Well our 3 day fishing extravaganza turned into just a 2 day trip..I got Lucky and won the event..I outfished Bryan 3 to 1...My big fish was a 14-lb flat, I also caught a 2-lb flat, and the biggest drum I have ever caught...Bryan landed an 8-lb flat..All fish were caught on goldfish, even the drum..Also every thing was caught on 8/0 gama circle hooks..Had a good time Bryan, thanks for supplying all the bait!...Bryan caught the first fish, and quickly proclaimed that he was gonna kick my arse in this contest..That was also his last fish..I was getting a little worried that I may get skunked because it has been a very slow week on the water.

My 14-lb flathead










Me with a drum










Bryan with an 8-lb flat










My rods, just waiting on a fish!










Bryan getting ready to fish










The scioto river!


----------



## bill_gfish (Apr 5, 2004)

nice fish guys. Hey Mellon, you didn't get scared and run home to mommy by chance. I wish I was catfishing this weekend but my pal doesn't return my pm's. He prob. got skunked at a paylake last night. Ya didn't get your big one but ya did catch flats so this spot has potential. Is this a new spot for ya?

bill


----------



## sliprig (Apr 6, 2004)

I knew you would smoke old HO2,  he just hasn't put in the years of pain and suffering that you need to be a first rate catter. Heck wasn't all that long ago he'd all but given up on cattin. Sure he caught a couple nice fish this year, but [email protected] that was a flash in the pan. Kinda like catchin a musky on the first cast or a nice wiper :B while gettin a birds nest out of your reel. :T
And we all know those stories, I just like to hear THE REST OF THE STORY. You know THE TRUTH.

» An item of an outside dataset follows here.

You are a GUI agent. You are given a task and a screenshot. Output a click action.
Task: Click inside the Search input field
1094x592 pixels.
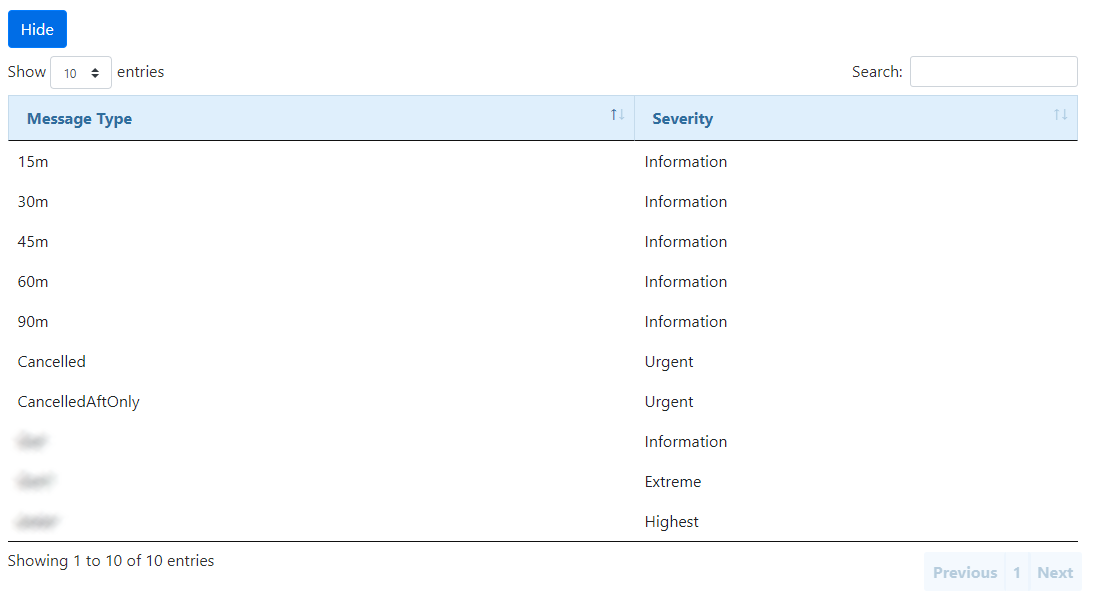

Riverman forever, Laker never  

Sliprig


----------



## Walter Adkins (May 20, 2004)

So what do you win? Does H2omellon have to make breakfest or what. Oh, I know he has to carry all the equipment next time.


----------



## Fishman (Apr 5, 2004)

Great looking fish guys... just wait till I get a picture of the fish I caught tonight up


----------



## mrfishohio (Apr 5, 2004)

Good story...love those last 2 pictures with the sky reflected in the water.


----------



## WLB (Apr 6, 2004)

Nice sheephead!  Great pics guys, I hope you don't mind I borrowed that last one for some desktop wallpaper!
Thanks


----------



## catking (Apr 5, 2004)

I knew my old buddy Jackson wouldn't let a Melon Head win out .....  Good for you guys !!!.......... And this big cat aint a biting sliprig..  so keep on trollin them rivers............  ............


----------



## flathunter (Apr 5, 2004)

Bill, I have fished this spot for years, caught alot of flats there, just not many big ones..The only thing I won was braggin rights!..LOL!


----------



## Cat Mazter (May 20, 2005)

Nice fish Guys, Pictures looked great. Looks like you both had a great time, Looks Like Flathunter is the Man now !


----------



## truck (Apr 12, 2004)

Nice pics Jack I knew you would win


----------



## mrfishohio (Apr 5, 2004)

Melon had a shot, but when he went commercial with his guide service  he caught the jinx.......


----------



## T-Man (Sep 9, 2004)

I'm glad you guys had a good time!


----------



## flathunter (Apr 5, 2004)

Bryan will be home sometime today, ask him about saying he was gonna kick my arse in the event!!!!.LOL


----------



## bubbahunter (Apr 6, 2004)

cant wait till saturday to hear all the details.


----------



## bubbahunter (Apr 6, 2004)

and by the way guys ...nice fish


----------



## H2O Mellon (Apr 5, 2004)

The rest of the story:

I hooked into a BIG fish, it was bending my Big Cat rod like you wouldnt beleive. Jack was real excited & ready w/ the net, then CRACK! My Big Cat Rod Broke In Two! This fish had to be 40#. I fished the rest of the night w/ my #3 rod, a Big Cat w/ a Rhino Bait Sensor reel. Jack did win, I will give him that, but I was down to 1 rod. I also lost ANOTHER fish, no where near as big.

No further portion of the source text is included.